### Goal
Rewrite the data from the line containing "Image resolution: width=28, height=593." through the end of the data as a Markdown table with the columns Row and Line, numbering each line in Row and leaving out any blank lines.

[Start of Supplied records]

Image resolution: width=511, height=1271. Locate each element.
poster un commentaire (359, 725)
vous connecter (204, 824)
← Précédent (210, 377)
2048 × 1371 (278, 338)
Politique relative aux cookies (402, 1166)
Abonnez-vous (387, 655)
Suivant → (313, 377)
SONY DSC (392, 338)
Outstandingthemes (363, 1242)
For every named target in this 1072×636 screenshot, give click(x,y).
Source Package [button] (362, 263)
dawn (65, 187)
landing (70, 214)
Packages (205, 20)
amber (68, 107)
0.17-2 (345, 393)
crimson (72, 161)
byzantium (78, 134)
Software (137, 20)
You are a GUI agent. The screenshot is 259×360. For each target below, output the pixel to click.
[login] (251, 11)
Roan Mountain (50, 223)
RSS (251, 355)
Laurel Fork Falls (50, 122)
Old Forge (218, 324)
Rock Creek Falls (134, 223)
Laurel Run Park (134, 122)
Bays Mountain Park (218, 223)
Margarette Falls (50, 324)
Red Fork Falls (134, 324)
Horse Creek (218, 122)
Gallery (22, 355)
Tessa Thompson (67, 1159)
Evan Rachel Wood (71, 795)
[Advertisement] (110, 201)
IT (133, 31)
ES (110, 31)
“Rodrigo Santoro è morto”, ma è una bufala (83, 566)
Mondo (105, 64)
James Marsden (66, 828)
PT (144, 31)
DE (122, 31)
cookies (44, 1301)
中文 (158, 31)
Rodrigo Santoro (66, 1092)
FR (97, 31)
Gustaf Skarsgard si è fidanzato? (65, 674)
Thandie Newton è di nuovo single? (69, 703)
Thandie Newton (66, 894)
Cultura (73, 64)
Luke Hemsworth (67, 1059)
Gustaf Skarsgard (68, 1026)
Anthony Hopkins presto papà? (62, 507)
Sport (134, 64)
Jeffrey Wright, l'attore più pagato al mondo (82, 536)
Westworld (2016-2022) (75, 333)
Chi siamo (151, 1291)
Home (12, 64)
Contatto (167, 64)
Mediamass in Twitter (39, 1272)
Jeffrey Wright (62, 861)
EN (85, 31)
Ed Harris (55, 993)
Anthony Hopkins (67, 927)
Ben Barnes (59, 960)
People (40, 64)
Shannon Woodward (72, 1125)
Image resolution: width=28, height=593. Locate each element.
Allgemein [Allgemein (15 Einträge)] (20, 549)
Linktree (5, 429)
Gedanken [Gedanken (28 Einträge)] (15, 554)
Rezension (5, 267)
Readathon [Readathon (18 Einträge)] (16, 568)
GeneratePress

[End of Supplied records]

### Task output
| Row | Line |
|---|---|
| 1 | Image resolution: width=28, height=593. Locate each element. |
| 2 | Allgemein [Allgemein (15 Einträge)] (20, 549) |
| 3 | Linktree (5, 429) |
| 4 | Gedanken [Gedanken (28 Einträge)] (15, 554) |
| 5 | Rezension (5, 267) |
| 6 | Readathon [Readathon (18 Einträge)] (16, 568) |
| 7 | GeneratePress |